The symptoms of this problem are a completely non-responsive device. You can’t log into it. In the case of Nest or DropCam Pro, the app says the camera is offline. A Yi Home Camera or WyzeCam will display similar symptoms when it loses it’s brains. On a battery operated camera like an Arlo, you need to physically be present to open and close the battery compartment. No way to remotely reboot an Arlo.
I have seen this manifest itself differently on one my Samsung SmartCam HD Pro. I was getting motion alerts every 30 seconds. As I opened the app to check the video, I received a message stating the video couldn’t be accessed. I could access the settings on the camera, but not the video. The camera needed to be rebooted. No easy if you are 1,000 miles from home which was the case.
In the case of my Samsung SmartCam, I was able to get into the settings and select the Camera Default option. This option enabled me to remotely reboot the Samsung SmartCam. Unfortunately, it also reset all of my custom settings to factory mode. However, that did fix the issue. And by the way, the issue with my Samsung SmartCam was that it was pointing out a window and a bug was walking around in front of it on the outside portion of the glass.

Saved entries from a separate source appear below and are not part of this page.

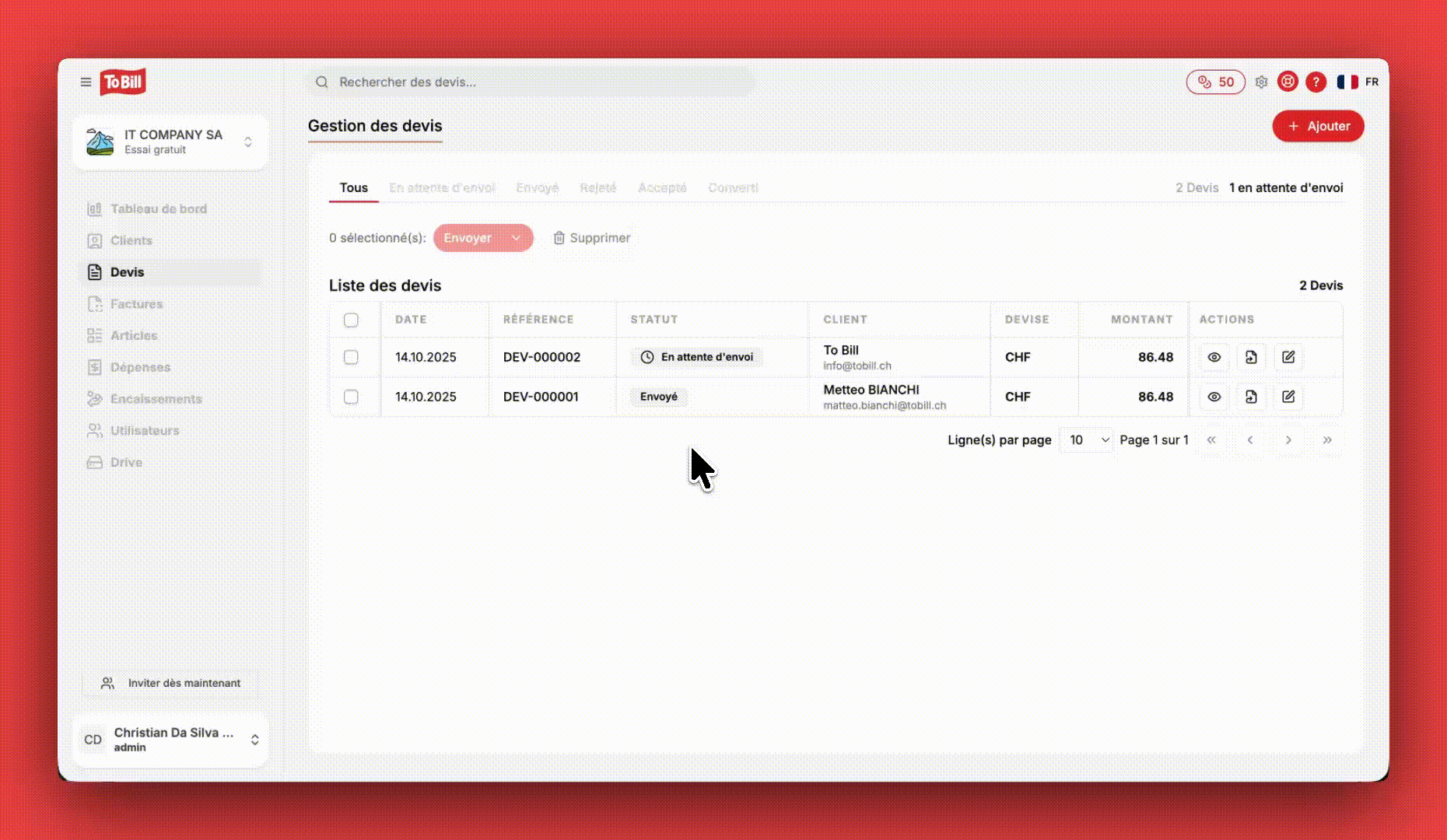Select the checkbox for quote DEV-000001
The image size is (1447, 840).
(351, 397)
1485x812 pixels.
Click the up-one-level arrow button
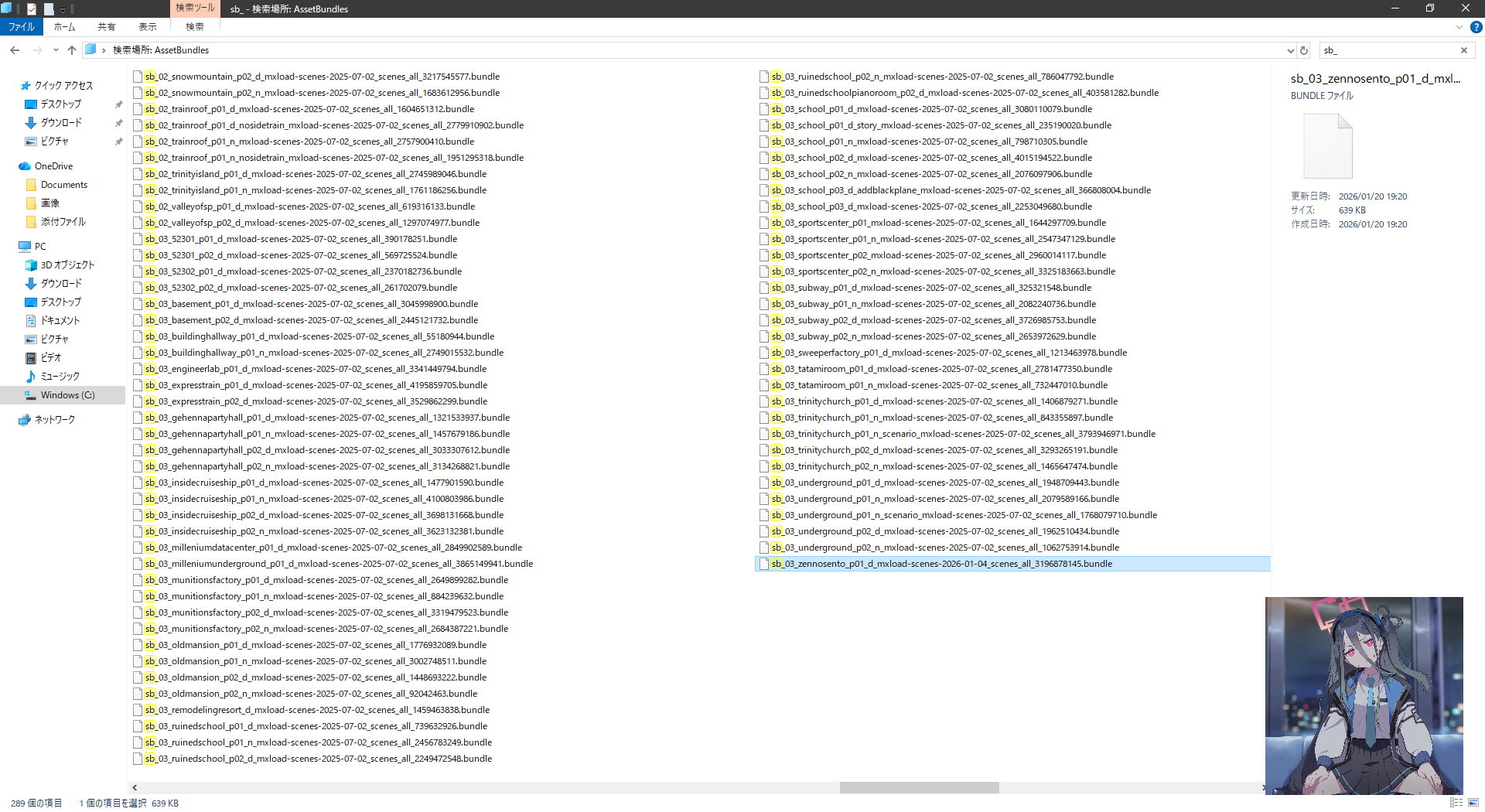pyautogui.click(x=72, y=50)
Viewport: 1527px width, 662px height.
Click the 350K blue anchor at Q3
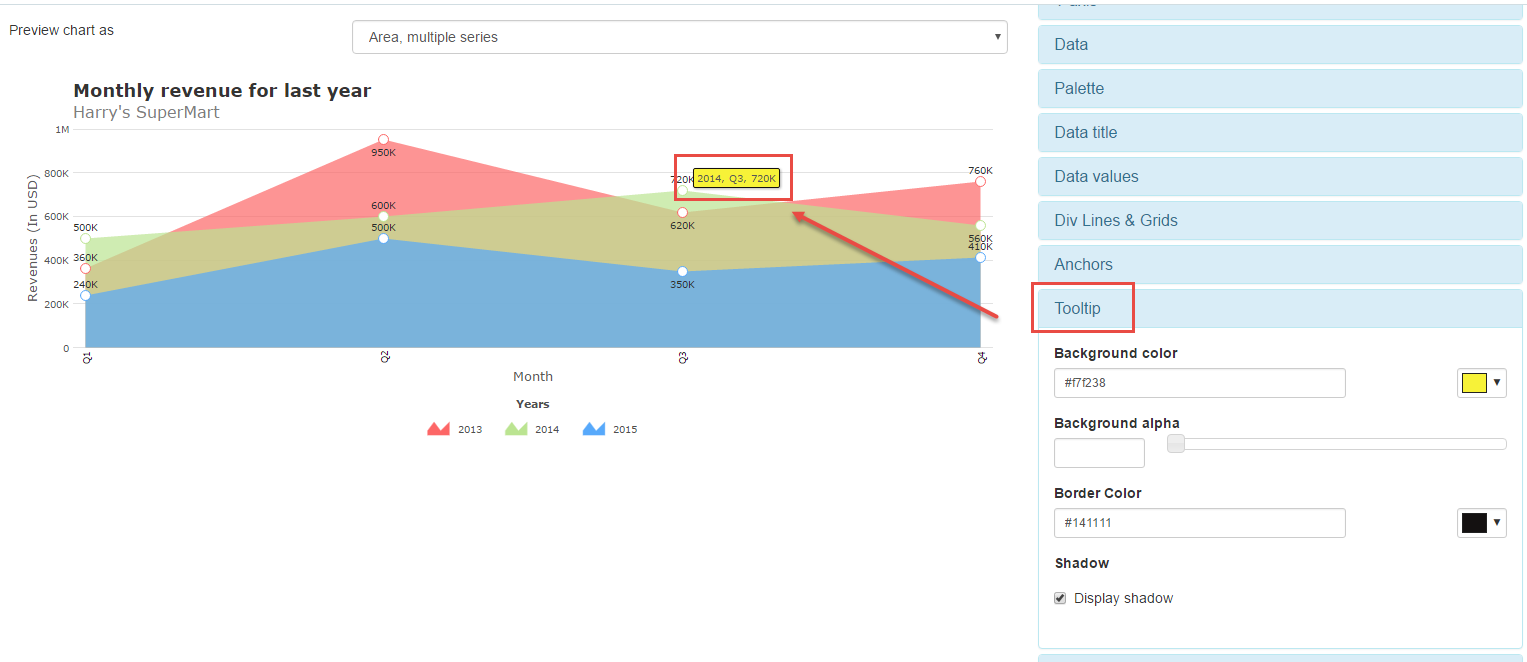click(x=682, y=271)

Luckily, I was able to remotely reboot the Samsung SmartCam because it only lost half of its brains. I still had access to the settings.
But what if you can’t get into the settings? A method to remotely reboot your home security camera without logging into the camera is required. On a Nest Cam or DropCam Pro, a message similar to what is seen in the photo that accompanies this article means you need a way to remotely reboot the device.

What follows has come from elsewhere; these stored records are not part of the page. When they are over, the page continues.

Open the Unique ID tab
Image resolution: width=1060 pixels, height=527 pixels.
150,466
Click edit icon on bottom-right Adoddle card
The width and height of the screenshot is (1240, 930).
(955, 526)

The WeMo Switch Smart Plug will allow us to remotely reboot any home security camera that’s plugged into it. A WeMo Switch is a remotely controlled smart plug that plugs into any A/C outlet. Your home security camera plugs directly into the WeMo Switch. The WeMo Switch is an internet controlled switch by a smartphone app. Using the WeMo smartphone app, you can turn anything plugged into it on or off.
So it your Nest Cam stops working, and needs to be restarted, you can remotely reboot it using a WeMo Switch.
What if the problem isn’t your camera but the cable modem or wireless router? You can use a WeMo Switch for these too. I suggest leaving a few minutes between turning it on or off, especially a cable modem.
I have used the WeMo Switch for many years. When they first came out, they were a bit problematic. But over the years, through firmware upgrades, these are very reliable. One caveat I can offer it not to do a remote firmware upgrade. Wait until you are in the same physical location. Sometimes, the firmware upgrade requires unplugging and then plugging it in again (I learned that the hard way).
There are other internet controlled switches out there. The TP-Link Smart Plug works similarly to the WeMo. I haven’t used these but have read the setup is a bit easier.
Perhaps the only thing worse than a home security camera that gets stuck is one that requires a restart when you aren’t at home. Using these suggestions should save you from making an emergency trip to reboot the camera.
All of these articles are written by someone (me) that figured out how to do this stuff the hard way. I have owned and tested dozens of cameras. Manufacturer support varies. There are a few good companies that provide timely answers when you have questions. There are several that sell you the camera and seem to have little interest in post sales support (which leads me to finding out stuff the hard way).